Ствол. Белая бабочка и черная бабочка. Надо сказать:

– Рассмотрим это явление на примере популяций Березовой пяденицы. Здесь всегда кто-то смеется. Но надо продолжить:

– Кажется, что светлоокрашенных бабочек, гомозиготных по рецессивной аллели, обитающих в лесу с темными стволами, должны полностью уничтожить враги. Единственной формой жизни в данных условиях должны стать темноокрашенные бабочки, гомозиготные по доминантной аллели. Половина класса уже не понимает, о чем речь. Надо всех немного подбод-рить. Когда в предложении больше одного незнакомого слова, интерес к предмету предсказуемо падает.

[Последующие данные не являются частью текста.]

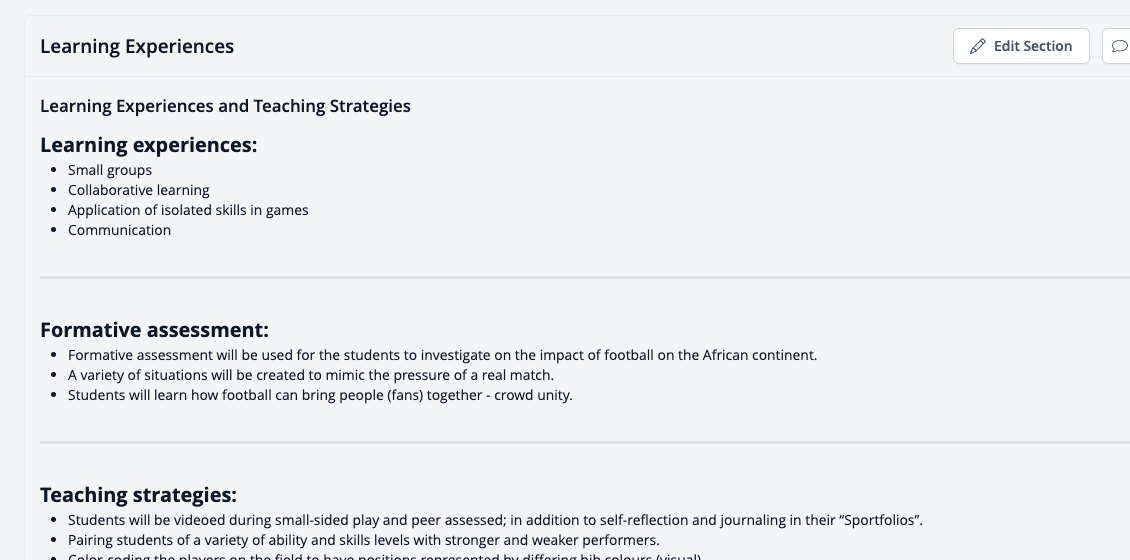1130x560 pixels.
Task: Click the bold Learning experiences: heading
Action: pyautogui.click(x=148, y=145)
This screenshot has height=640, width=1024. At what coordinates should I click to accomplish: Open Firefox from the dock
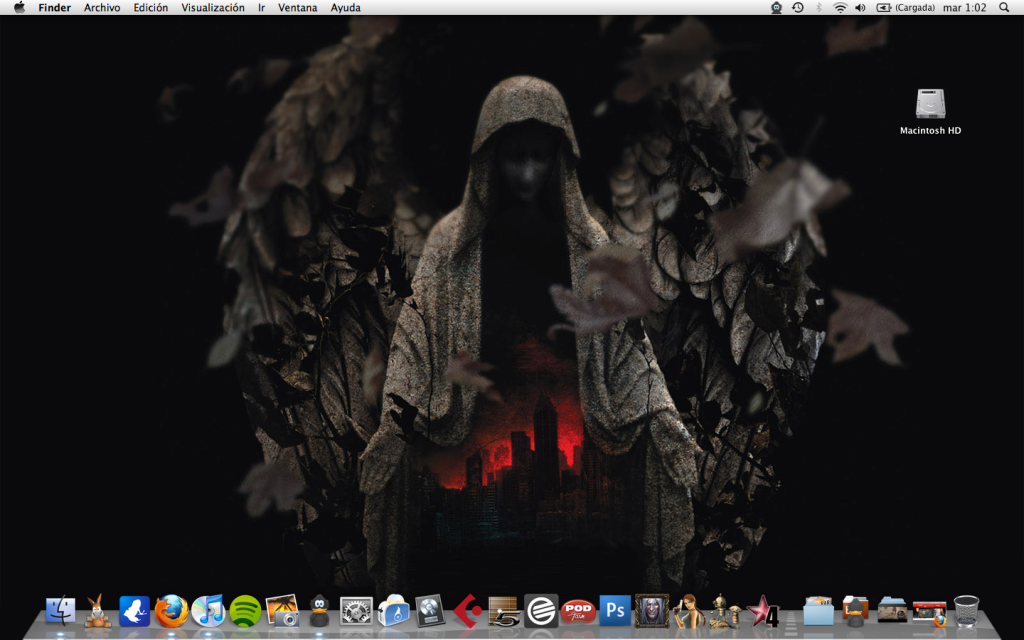(x=171, y=609)
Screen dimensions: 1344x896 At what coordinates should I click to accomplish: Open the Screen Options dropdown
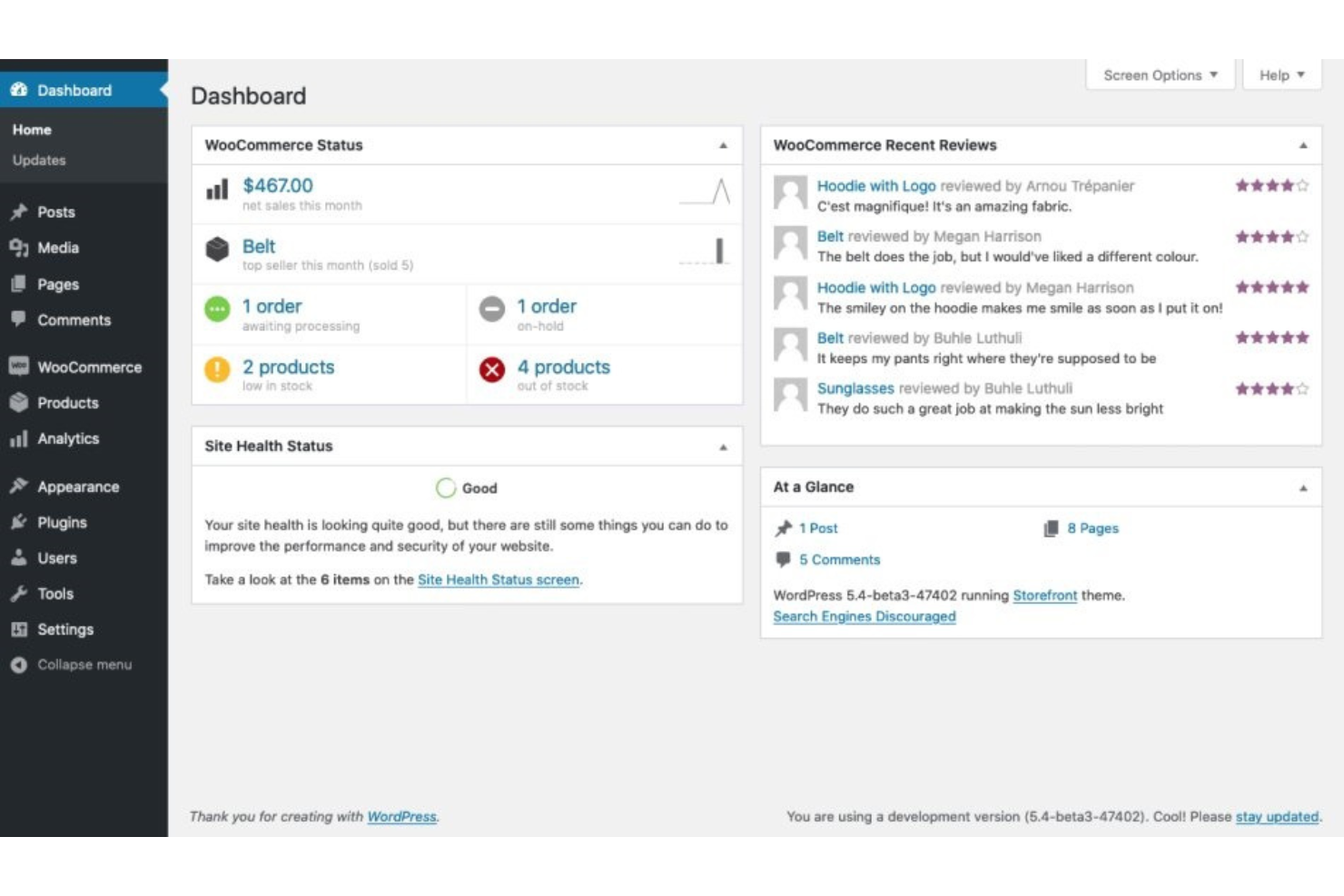1159,74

– Но почему-то, ребята, в закопченных лесах Южной Англии постоянно встречаются белые бабочки! Как вы думаете, почему? Тут необходимо обвести класс взглядом, приглашающим вместе подумать. Нина Ковалева думать вместе не хочет, она ведет переписку в айфоне, лежащем у нее на коленях. Катя Рогожина с улыбкой смотрит в окно. Андрей Баринов надевает наушники. Кажется, пришло время для взгляда палача, который высматривает жертву.

– Ребята, вы же будете сдавать ЕГЭ! Почему рецессивные аллели сохраняются в популяции у гетерозиготных организмов? Андрей Баринов закрывает глаза.

– Баринов! Он не слышит. Сосед толкает его локтем. Нет больше сил говорить про белых рецессивных бабочек в закопченных лесах Южной Англии.

– Баринов, встань, пожалуйста! Встает. Снимает наушники, кладет на парту.

– Ты слышал мой вопрос? Молчит.

– Баринов, почему популяция сохраняет генную мутацию, приводящую к появлению заведомо слабых особей? Для чего это нужно эволюции? Пожимает плечами.

– Для… разнообразия?

– А для чего разнообразие эволюции? Взгляд жены, точно знающей, что ей врут. Пошути, давай. У тебя три двойки, Баринов, на дополнительные занятия ты не ходишь, домашние задания не выполняешь.

– Ну… – Баринов обводит глазами класс, и в уголках его губ зарождается усмешка. – Чтобы было… веселее как-то. Самое ужасное, что он на этом не остановится, будет говорить до двойки и после двойки.

– Два, Баринов!

– Нет, а что? Людмила Ивановна! Вы бы не хотели, что ли, чтобы люди были разные вокруг вас? Синие, в полоску? Все хихикают.

– Разве вам не скучно жить в такой предсказуемости? Вот вы знакомитесь с мужчиной… Уже смеются.

– И каждый раз знаете, чем все закончится… Смеются громче.

– А если бы эволюция позаботилась о вас, был бы каждый раз сюрприз!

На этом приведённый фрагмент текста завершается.